▸ What is expected
No pictures belong in the answer. Repeat all the entries exactly.

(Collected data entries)
....................
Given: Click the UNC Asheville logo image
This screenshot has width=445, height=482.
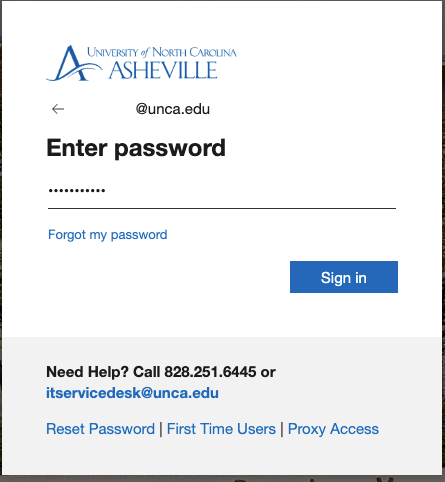Looking at the screenshot, I should tap(141, 63).
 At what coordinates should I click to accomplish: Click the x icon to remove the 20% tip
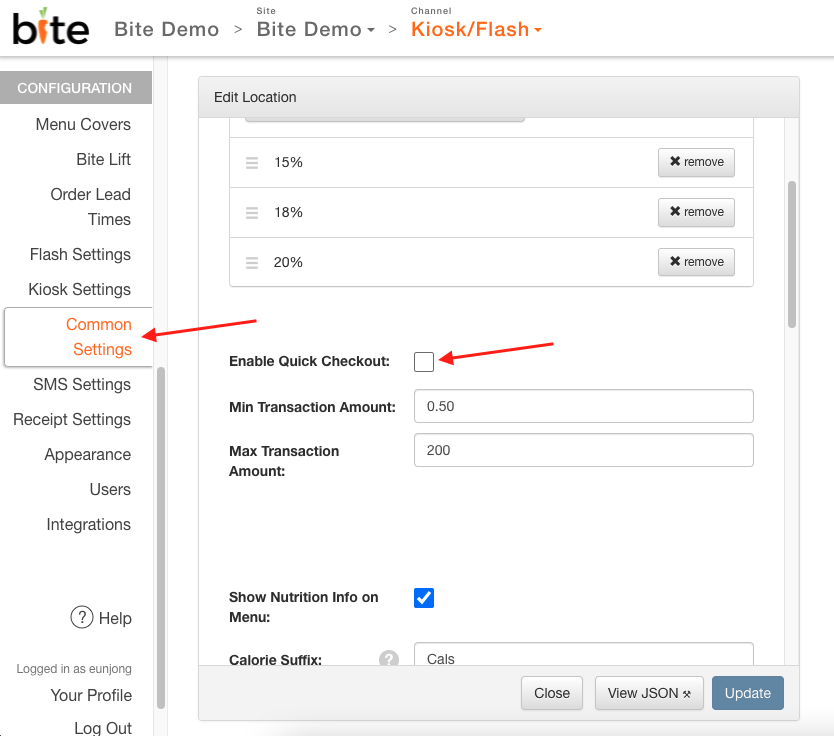click(676, 262)
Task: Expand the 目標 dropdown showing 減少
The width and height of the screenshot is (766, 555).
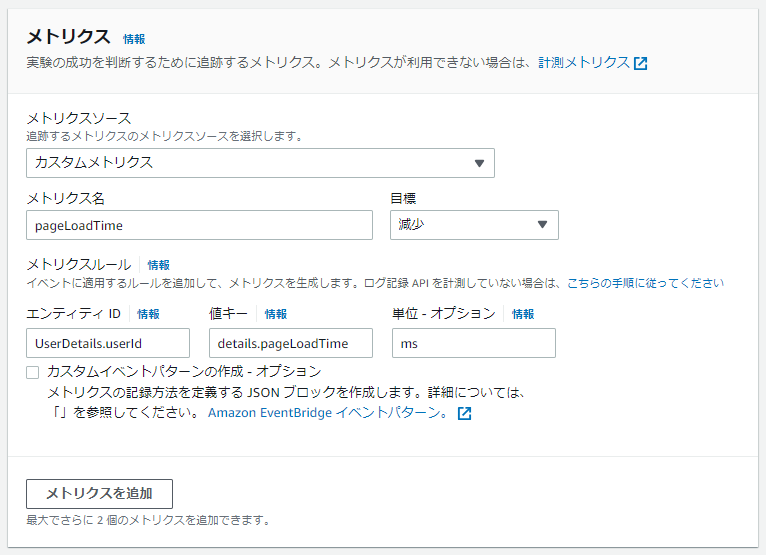Action: click(x=542, y=225)
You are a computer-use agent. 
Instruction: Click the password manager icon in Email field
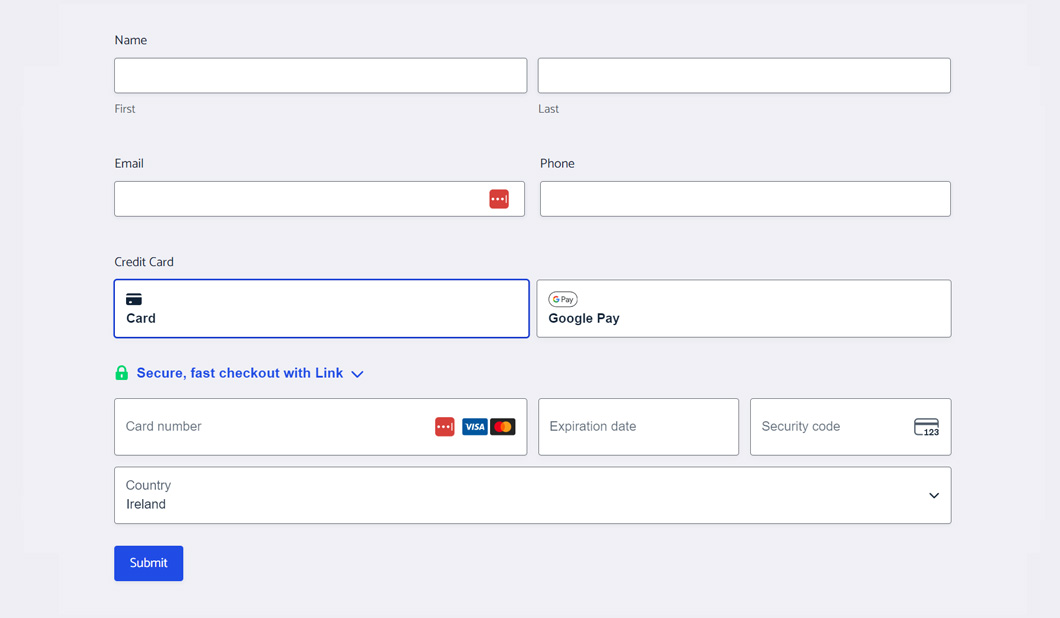(499, 199)
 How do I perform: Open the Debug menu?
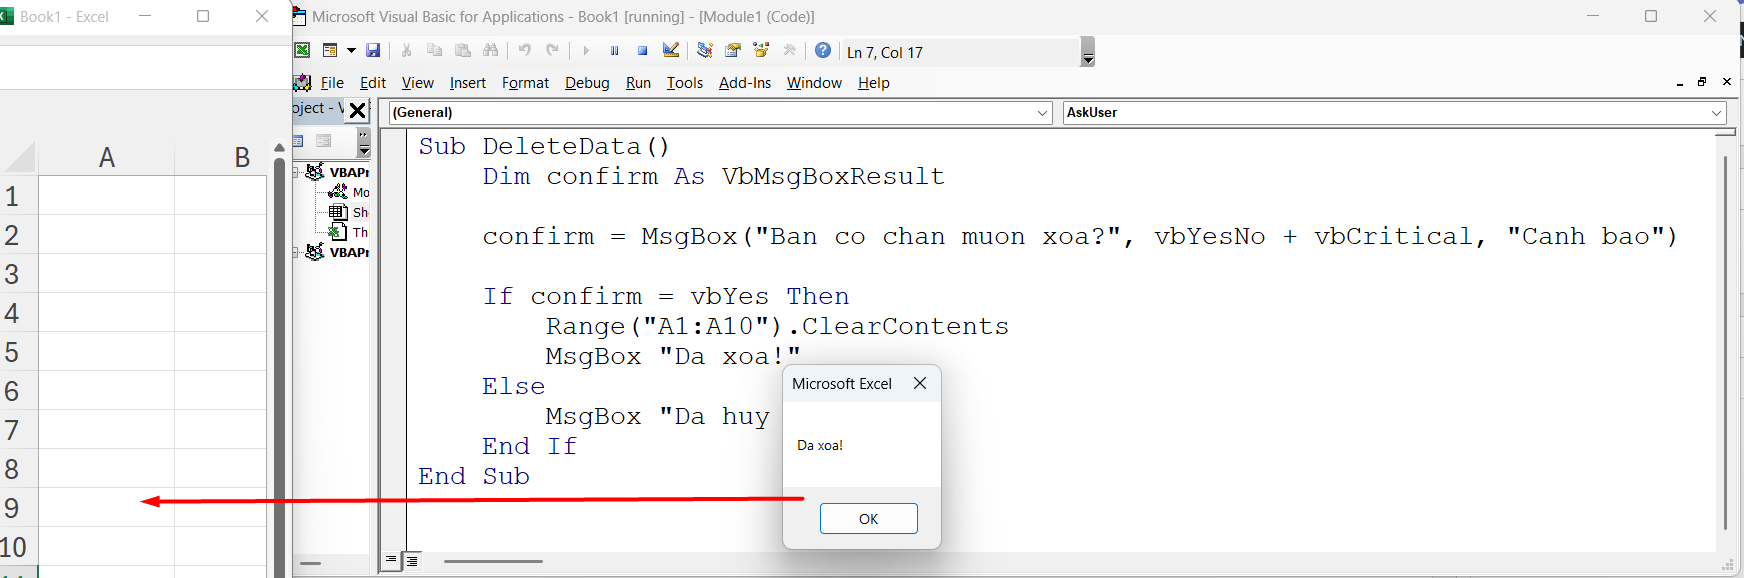pyautogui.click(x=586, y=83)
....................
▸ Answer to the problem
Given: Click the UNC Asheville logo image
This screenshot has width=445, height=482.
Looking at the screenshot, I should tap(141, 63).
 At what coordinates should I click to accomplish: Click the x icon to remove the 20% tip
click(676, 262)
Task: Expand the 目標 dropdown showing 減少
The width and height of the screenshot is (766, 555).
Action: click(x=542, y=225)
You are a computer-use agent. 
Instruction: Click the password manager icon in Email field
(499, 199)
 How do I perform: Open the Debug menu?
pyautogui.click(x=586, y=83)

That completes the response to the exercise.